So you look for a shortcut, and there is an obvious one. Companies already do this. They run the sensors, they maintain the databases, and they would happily let you use their data, perhaps for a fee. The natural next thought is: “Great, just give me access to your database and I will pull what I need.”
And here is where you hit the real problem. No company is going to hand you direct access to their database. Letting outsiders run arbitrary queries against your production data is a security nightmare and an operational one too. They have no idea what you might do, intentionally or by accident, once you are inside.
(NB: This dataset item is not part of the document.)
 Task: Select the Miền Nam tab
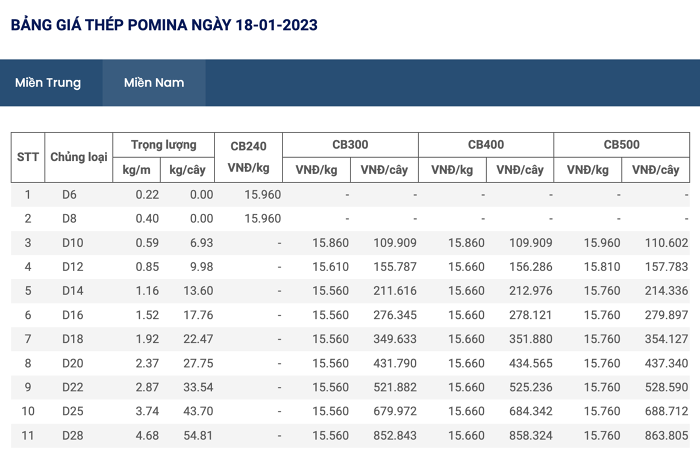tap(154, 83)
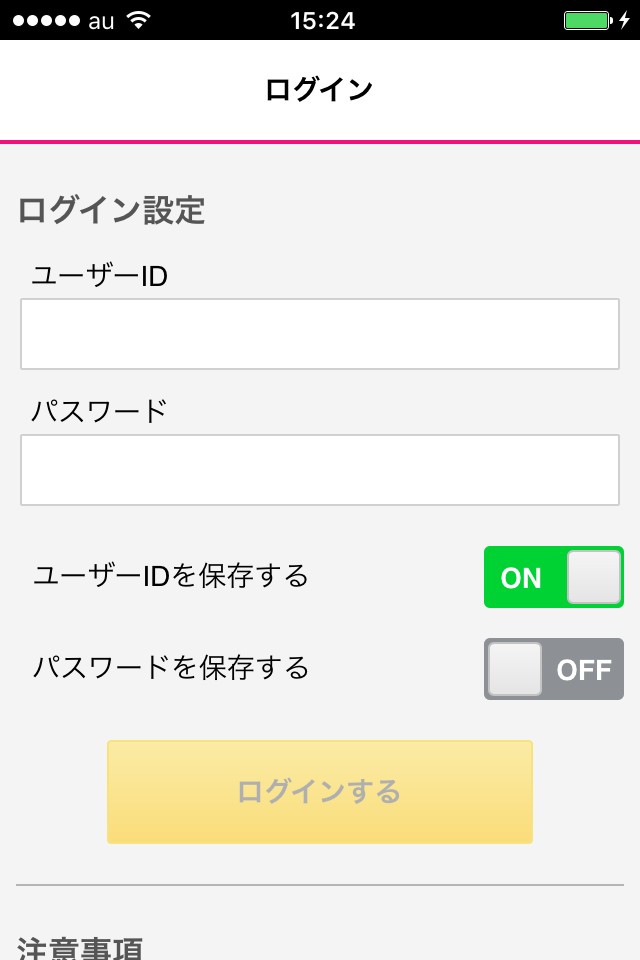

So we are stuck between two bad options: build everything ourselves (impossible), or get raw database access (which nobody will grant). We need a middle path. We need a way for the company to share exactly the data they choose, through a controlled, well-guarded opening, without ever exposing what is behind it.
That controlled opening is an API. This entire post is about understanding what it is, how it works, and everything that surrounds it.
What is an API?
An Application Programming Interface (API) is a set of rules and protocols that lets different software applications talk to each other. Think of it as a bridge between two systems that lets them share data and functionality without either one reaching into the other’s internal code.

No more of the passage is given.